Dejó a un lado la melancolía y retomó su búsqueda. Ya había estudiado los parques, así que siguió con los cementerios, donde también había vallas y muchas flores. Había uno muy prometedor, el cementerio judío, situado en la calle de las Flores. El problema era que los judíos no solían llevar flores a sus tumbas, sino que depositaban velas y piedras sobre las lápidas. También estaba el cementerio de San Pascal, con cientos de tumbas floridas.
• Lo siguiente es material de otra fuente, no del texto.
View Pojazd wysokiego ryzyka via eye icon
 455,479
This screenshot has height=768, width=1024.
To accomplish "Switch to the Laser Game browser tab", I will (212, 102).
Cien trató de encontrar en ambos cementerios alguna relación con la inscripción del tatuaje, incluso pidió acceso al registro de tumbas, pero no halló nada de interés.
«Encontraremos un camino y, si no lo hay, lo construiremos».
Ya… Quizá había momentos en los que los dichos de Aníbal fueron menos aplicables que el alcohol en una herida en las pelotas.
Entonces un policía de uniforme pasó delante de su puerta. Empujaba a una mujerona grande, vestida con un traje naranja estampado de flores. Al verla, algo hizo clic en su mente.
«Resuelve el rompecabezas, el rompecabezas, Bosco, anticipa el presente, escarba en la cárcel del pasado».
Cien dio un salto sobre la silla y se lanzó, voraz, sobre el ordenador.
—CDLM… Joder… Joder… —Cien tecleó una frase en el buscador y comenzó a buscar entre los cientos de imágenes—. ¡Joooooder! ¡No son rosas, son jodidas gardenias! ¡Gardenias! ¡Pero cómo coño no me he dado cuenta antes! —le gritó a la pantalla.
Después hizo otro par de búsquedas y una llamada de teléfono. Al colgar, tenía el corazón a mil por hora. Lo tenía.
Marcó el número de Bosco y esperó con el corazón en un puño. No hubo respuesta. Cien maldijo, harto de que el necio de su compañero no cogiera el teléfono. Después gritó de alegría. Había descubierto el acertijo que encerraba la inscripción del escultor.
—CDLM 06541… Será cabrón.
Cien sonrió, satisfecho. Aunque no podía negar que Aníbal le había ayudado, sabía que le debía mucho más al vestido de una prostituta recién arrestada.